Task item: Reproduce, word for word, the stretch of the maternity unit inspection text below from "Healthcare Inspectorate Wales" through "are securely locked.".

Passage provided:

Healthcare Inspectorate Wales (HIW) has issued a report (26 April), following an unannounced inspection of the Maternity Unit within Prince Charles Hospital in Merthyr Tydfil, run by Cwm Taf Morgannwg University Health Board.

It was positive to see that many improvements have been made since our previous inspection in September 2022, with many areas of good practice noted. However, an area of ongoing challenge remains around efforts to improve the culture and morale amongst staff. Significant improvement has been made, but due to immediate patient safety risks identified during the inspection an immediate assurance notice was issued to address the low staffing levels on night shifts, and to ensure that cupboards containing hazardous substances are securely locked. 

Inspectors completed the unannounced inspection of the hospital’s maternity services across three consecutive days in January 2024, focusing on Ward 21, which provides antenatal and postnatal care, as well as induction of labour. Also included in the inspection were the Labour Ward, Day Assessment Unit and the Triage Assessment Area.

It was noted that staff at all levels were working hard to provide a positive experience for women and birthing people. The interactions observed during the inspection were respectful, and professional towards patients and their families. There were adequate facilities and amenities within the unit, and when asked, the majority of the patients told us they were treated with dignity, compassion, and kindness. 

Inspectors saw evidence of patient choices being listened to and actioned, including if these fell outside of national guidance and pathways. These choices were then risk assessed and planned, which inspectors noted as good practice.

Supplied information:
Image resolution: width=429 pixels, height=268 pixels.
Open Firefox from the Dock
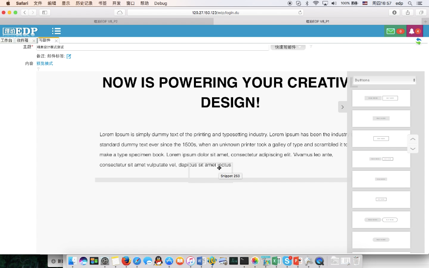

Exercise answer:
Healthcare Inspectorate Wales (HIW) has issued a report (26 April), following an unannounced inspection of the Maternity Unit within Prince Charles Hospital in Merthyr Tydfil, run by Cwm Taf Morgannwg University Health Board.

It was positive to see that many improvements have been made since our previous inspection in September 2022, with many areas of good practice noted. However, an area of ongoing challenge remains around efforts to improve the culture and morale amongst staff. Significant improvement has been made, but due to immediate patient safety risks identified during the inspection an immediate assurance notice was issued to address the low staffing levels on night shifts, and to ensure that cupboards containing hazardous substances are securely locked.